Look at the Diagram below. This is abridged from the BRC2000 manual,and refers to the A53-120X Colour CRT.
These voltages are taken during normal reception. Never try and measure the EHT and focus volts directly, its a good way of ruining your meter. Note also that the voltage on the focus anode only affects focus and does not affect gun emission.
So, what does a bad tube look like? I have tried to simulate a really knackered tube on the right.
The things to look for are lack of definition on bright parts of the picture, flaring (to the right) on bright sections, lack of definition, incorrect colours and grey scale which varies with picture brightness.There can also be a 'metallic' look to the picture. Before condemning the tube, check the voltages on the base and if one primary colour seems to be low or missing, try swapping with another drive. I.E. if there is no red, drive the green gun with the red drive. If there is still plenty green content, the tube is almost certainly faulty.
The simulation to the right is exceptionally bad, and could point to low luminance drive. However it does give some indication of what to look for.

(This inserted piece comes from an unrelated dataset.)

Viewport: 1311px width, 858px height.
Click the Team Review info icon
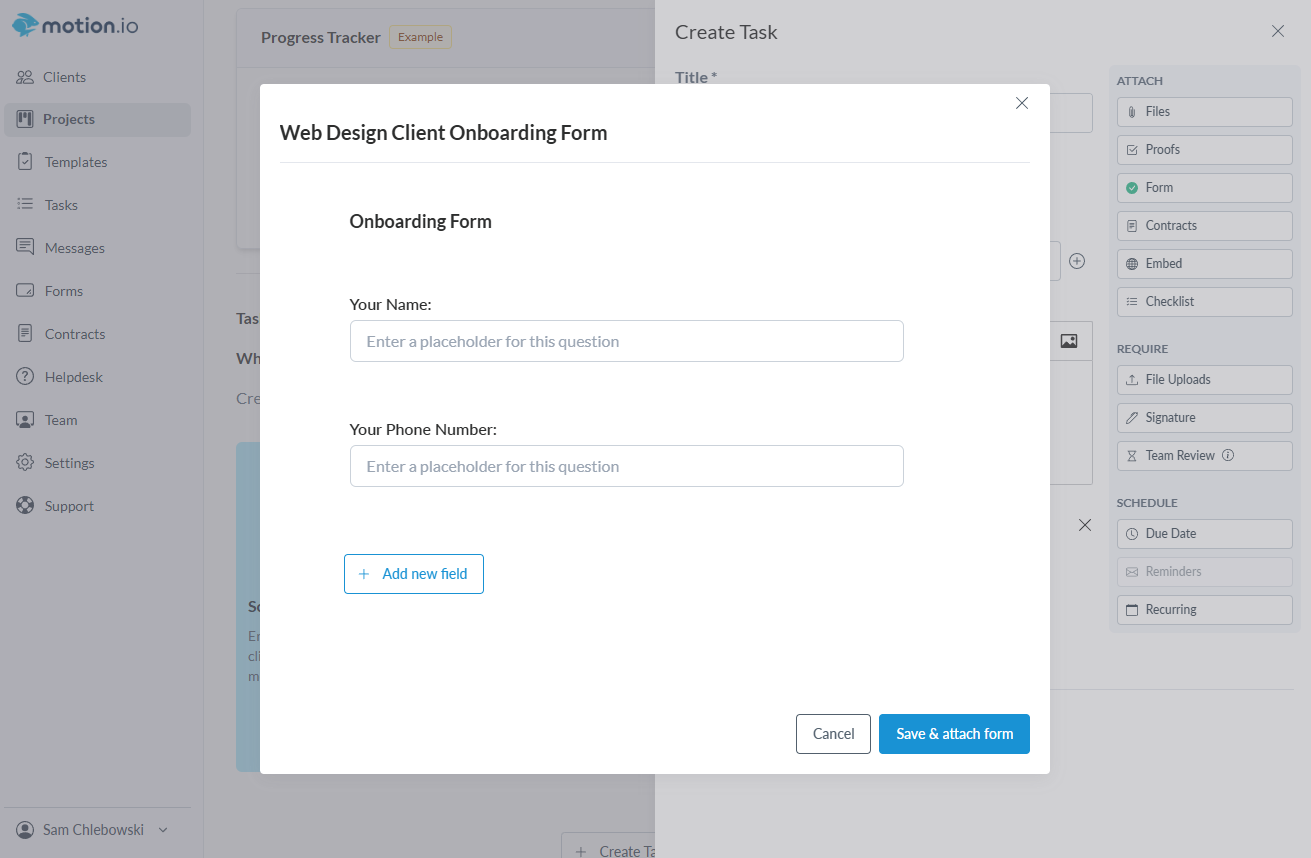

Most tube tester/reactivators will give an indication of the condition of each gun. The best ones (in my opinion) have a scale that reads simply Red, Amber and Green for Bad, Indfferent and Good respectively.
The Reactivator itself acts by increasing the tube heater volts a little and then clears the guns by sparking a voltage across them. This works with some tubes and not others. There is no way of knowing how long the reactivated, or BOOSTED tube will last. Mullard tubes generally reactivate fairly well, but Mazda ones tend to react less favourably. Finally, there is nothing left to reactivate and the tube is now scrap. Gun assemblies are, I am told, still available, so if the tube face is in good condition, the tube can be regunned.

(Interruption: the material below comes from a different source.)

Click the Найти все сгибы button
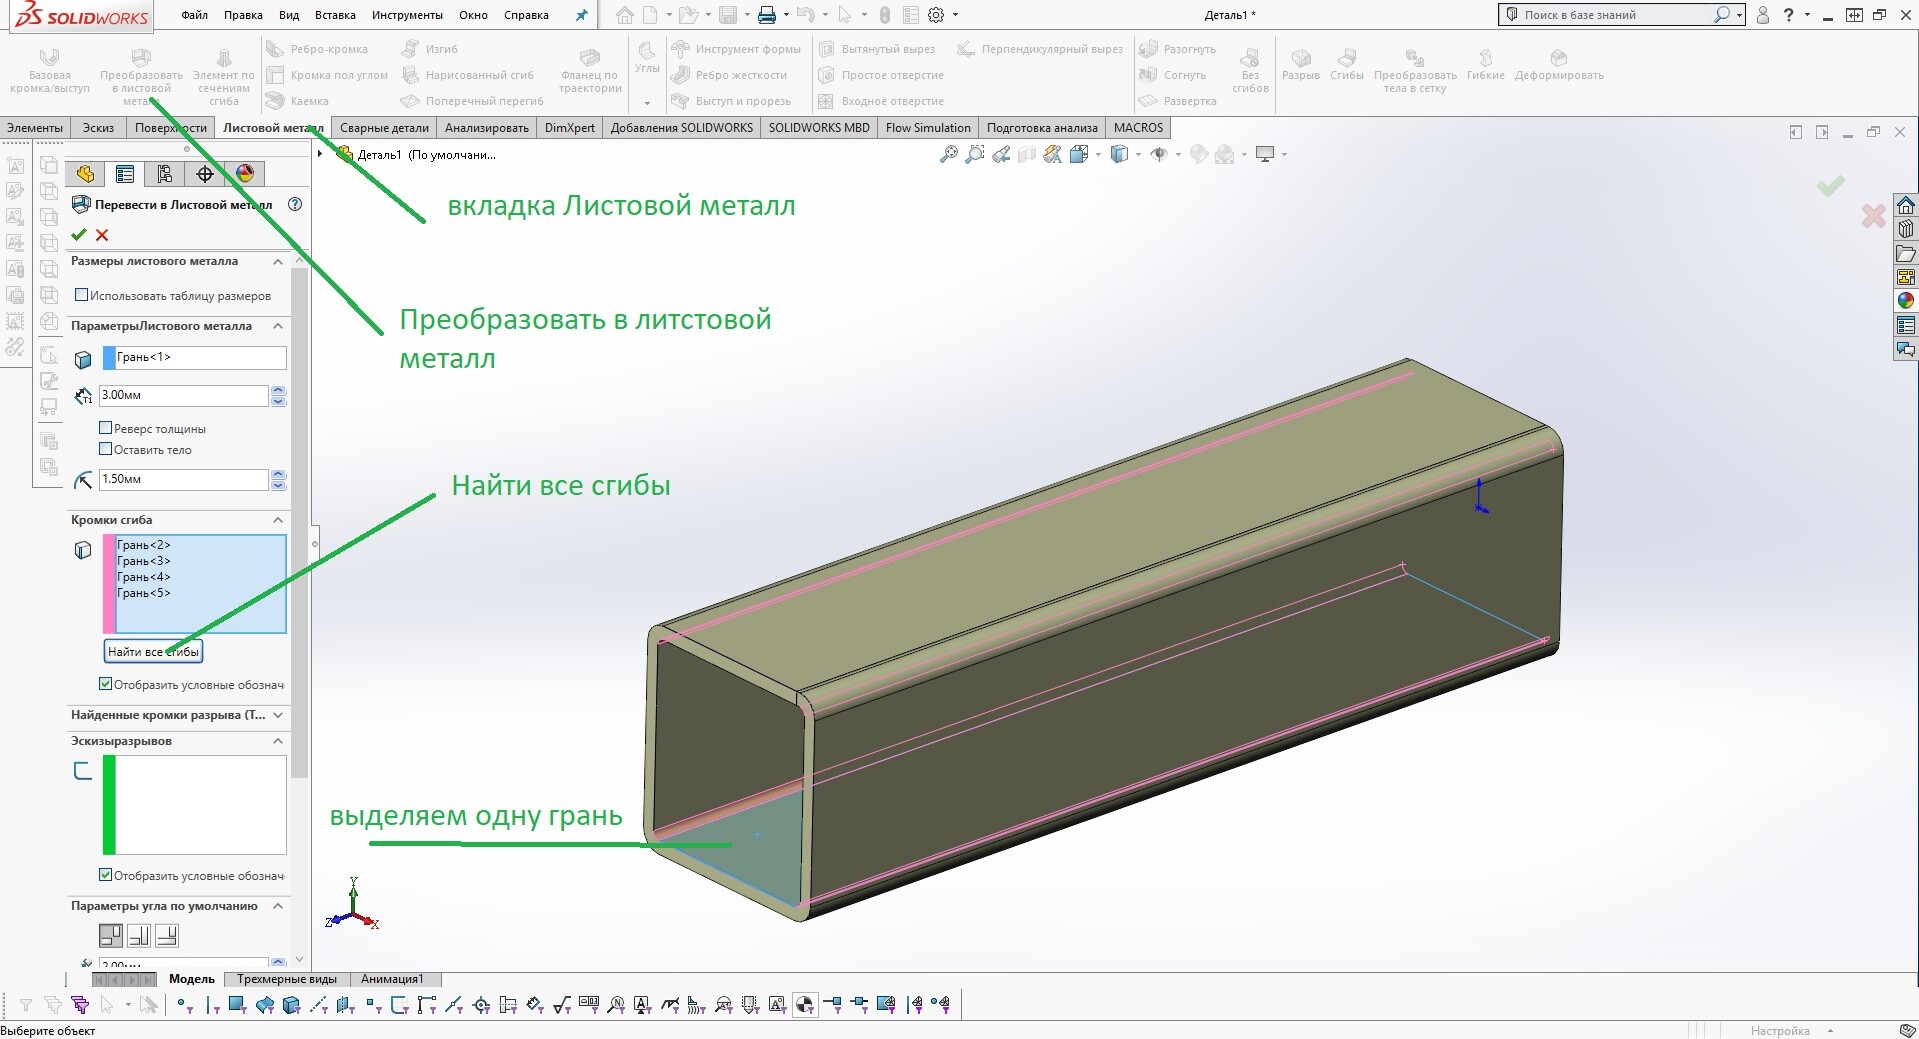Image resolution: width=1919 pixels, height=1039 pixels. point(154,651)
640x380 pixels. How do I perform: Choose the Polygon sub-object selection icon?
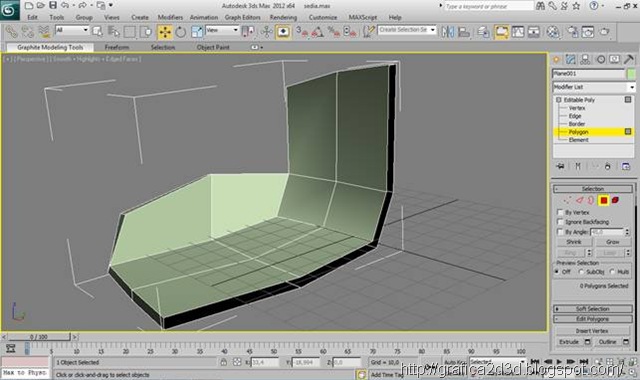click(603, 200)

A CRT can be killed by over reactivation, but when there's nothing to lose, there's nothing to lose...

If a tube is slightly weak, the voltage across the heaters can be increased to brighten things up a little. Many sets have a resistor in series with the tube heaters, this can be shorted out and the set re-grey scaled.
The grid voltage can be increased to improve emission from the CRT. This is actually sanctioned in the BRC2000 manual. Remember though, that when a tube is on its way, increasing heater volts can speed up the decay. These are temporary measures.